An interesting anecdote is that marketing researchers found that on weekends, Beer and Diapers had a good chance of being bought together. While this anecdote was debunked later, but it gives a good understanding of how marketers can identify hidden patterns in data. Beer and Diapers have nothing in common, but it is possible that in families who have newborn babies, the father gets the job of weekend shopping and since diapers are used frequently, they essentially figure in the shopping list and while the father is at the store, the father also picks up a pack of beer.

Market Basket Analysis uses something called as **Association Rules **which analyze the frequently occurring items in a shoppers cart. The most popular algorithm is called as **Apriori algorithm. **It would come up with rules such as

*“If the customer has picked up bread, then there is a good likelihood that the customer would also pickup butter”*

What this would mean for a retailer is that they can keep bread and butter together in a store so that the customer would invariably pickup butter along with bread or the retailer can also keep the two products at two extreme corners of the store so that the customer has to walk across the store to pick up the two products. What might happen is that the customer who came for just bread and butter would end up picking up a lot more items, which fancy the eye!

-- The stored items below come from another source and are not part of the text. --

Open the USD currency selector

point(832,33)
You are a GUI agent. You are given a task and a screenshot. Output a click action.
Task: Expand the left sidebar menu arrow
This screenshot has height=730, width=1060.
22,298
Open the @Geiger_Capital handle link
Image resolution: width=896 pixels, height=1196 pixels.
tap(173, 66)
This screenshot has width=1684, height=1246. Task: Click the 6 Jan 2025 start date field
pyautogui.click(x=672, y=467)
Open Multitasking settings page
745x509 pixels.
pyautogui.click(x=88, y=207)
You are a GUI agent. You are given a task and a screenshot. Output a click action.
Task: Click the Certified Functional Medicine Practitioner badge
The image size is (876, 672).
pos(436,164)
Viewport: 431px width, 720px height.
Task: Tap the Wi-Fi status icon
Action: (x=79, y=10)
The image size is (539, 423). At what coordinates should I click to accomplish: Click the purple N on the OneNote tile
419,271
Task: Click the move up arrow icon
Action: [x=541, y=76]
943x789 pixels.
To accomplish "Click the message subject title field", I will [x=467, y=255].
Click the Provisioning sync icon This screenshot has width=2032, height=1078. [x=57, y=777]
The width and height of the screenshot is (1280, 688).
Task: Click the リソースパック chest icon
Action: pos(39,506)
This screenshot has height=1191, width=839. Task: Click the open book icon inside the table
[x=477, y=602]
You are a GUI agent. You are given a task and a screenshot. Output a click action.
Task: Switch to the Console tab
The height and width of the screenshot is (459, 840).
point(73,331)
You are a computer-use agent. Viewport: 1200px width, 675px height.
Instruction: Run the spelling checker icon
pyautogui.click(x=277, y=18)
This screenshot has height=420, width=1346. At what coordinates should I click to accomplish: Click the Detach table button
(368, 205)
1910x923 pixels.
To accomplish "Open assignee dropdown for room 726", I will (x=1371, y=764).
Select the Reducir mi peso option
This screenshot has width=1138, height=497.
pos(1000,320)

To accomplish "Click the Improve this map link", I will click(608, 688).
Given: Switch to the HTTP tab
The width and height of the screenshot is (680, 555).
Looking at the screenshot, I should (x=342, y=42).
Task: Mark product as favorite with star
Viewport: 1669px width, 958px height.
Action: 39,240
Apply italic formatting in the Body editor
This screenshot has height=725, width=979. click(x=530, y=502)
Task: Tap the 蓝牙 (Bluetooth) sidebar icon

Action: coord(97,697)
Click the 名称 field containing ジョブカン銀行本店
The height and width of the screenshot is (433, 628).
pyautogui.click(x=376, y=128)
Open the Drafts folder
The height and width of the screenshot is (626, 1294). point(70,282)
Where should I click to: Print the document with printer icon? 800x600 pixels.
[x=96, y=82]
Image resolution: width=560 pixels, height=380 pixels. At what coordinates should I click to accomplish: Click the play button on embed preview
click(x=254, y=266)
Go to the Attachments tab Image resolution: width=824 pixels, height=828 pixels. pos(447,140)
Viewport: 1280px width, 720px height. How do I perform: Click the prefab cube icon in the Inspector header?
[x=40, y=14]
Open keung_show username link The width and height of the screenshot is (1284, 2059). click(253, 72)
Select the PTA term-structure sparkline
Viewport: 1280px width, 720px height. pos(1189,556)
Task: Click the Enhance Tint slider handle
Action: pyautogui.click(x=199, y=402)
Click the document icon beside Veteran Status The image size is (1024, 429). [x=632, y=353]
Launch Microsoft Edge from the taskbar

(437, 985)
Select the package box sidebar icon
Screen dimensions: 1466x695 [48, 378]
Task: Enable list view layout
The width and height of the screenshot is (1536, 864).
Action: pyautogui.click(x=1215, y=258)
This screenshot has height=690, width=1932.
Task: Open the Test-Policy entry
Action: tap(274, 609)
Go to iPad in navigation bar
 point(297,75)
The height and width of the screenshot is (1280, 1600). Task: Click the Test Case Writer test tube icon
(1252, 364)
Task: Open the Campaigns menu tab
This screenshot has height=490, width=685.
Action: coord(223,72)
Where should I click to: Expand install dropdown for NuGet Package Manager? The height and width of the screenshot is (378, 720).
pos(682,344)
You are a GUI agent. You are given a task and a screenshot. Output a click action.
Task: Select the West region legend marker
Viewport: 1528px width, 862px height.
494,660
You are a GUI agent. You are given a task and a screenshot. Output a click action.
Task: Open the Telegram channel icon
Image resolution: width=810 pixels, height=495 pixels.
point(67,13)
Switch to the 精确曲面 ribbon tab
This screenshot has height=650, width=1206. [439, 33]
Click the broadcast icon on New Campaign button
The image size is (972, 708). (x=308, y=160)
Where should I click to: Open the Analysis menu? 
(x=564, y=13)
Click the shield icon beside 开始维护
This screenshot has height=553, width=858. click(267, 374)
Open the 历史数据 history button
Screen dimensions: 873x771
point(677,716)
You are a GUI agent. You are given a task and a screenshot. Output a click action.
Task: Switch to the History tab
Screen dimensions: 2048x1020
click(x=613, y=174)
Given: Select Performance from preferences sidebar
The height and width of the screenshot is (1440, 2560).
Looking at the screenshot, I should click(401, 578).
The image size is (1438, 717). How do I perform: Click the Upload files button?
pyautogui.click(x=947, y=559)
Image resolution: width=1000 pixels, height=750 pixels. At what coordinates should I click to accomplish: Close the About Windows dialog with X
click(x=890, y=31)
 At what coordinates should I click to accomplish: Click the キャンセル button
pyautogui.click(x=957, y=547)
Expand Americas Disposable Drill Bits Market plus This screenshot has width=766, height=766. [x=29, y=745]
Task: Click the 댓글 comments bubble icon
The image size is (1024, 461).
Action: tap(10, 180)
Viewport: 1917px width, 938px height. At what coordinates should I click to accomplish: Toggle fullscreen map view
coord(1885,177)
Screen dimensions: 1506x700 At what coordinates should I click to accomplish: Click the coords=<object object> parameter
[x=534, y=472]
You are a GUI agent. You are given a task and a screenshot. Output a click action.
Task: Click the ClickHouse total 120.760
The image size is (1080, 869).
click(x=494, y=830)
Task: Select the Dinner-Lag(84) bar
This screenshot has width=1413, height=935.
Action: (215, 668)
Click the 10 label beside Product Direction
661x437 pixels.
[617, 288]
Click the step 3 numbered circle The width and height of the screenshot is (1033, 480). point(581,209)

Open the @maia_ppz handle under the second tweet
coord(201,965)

To understand Association Rules better, it is important to note and understand the three concepts of *Support, Confidence and Lift.*

**Support: **Support is defined as the probability that a particular product or bundle of products will be picked up. Mathematically it is defined as

Support = Frequency(Product A)/Total Number of Transactions

**Confidence: **Confidence is given by the ratio of frequency of Product A and Product B divided by the frequency of Product A. Mathematically it can also be given as the conditional probability of B given A.

Confidence = Frequency(A, B)/Frequency(A)

**Lift: **Lift gives the ratio of the support for Product A and B divided by the product of support for A and support for B.

Lift = Support(A,B)/(Support(A) * Support (B)

Lift in a way will tell the retailer if it is better to sell Product A and Product B together as compared to selling them independently.

Let’s take an example and it will clear out the above mentioned concepts

Transaction 1: Customer bought Milk, Bread and Butter

Transaction 2: Customer bought Milk, Butter and Eggs

Transaction 3: Customer bought Bread, Butter and Eggs

Transaction 4: Customer bought Milk, Eggs and Cheese

Transaction 5: Customer bought Bread, Butter and Cheese

Given the above mentioned transactions, we want to calculate support, lift and confidence for the rule which says that if the customer bought milk, the customer is likely to buy eggs!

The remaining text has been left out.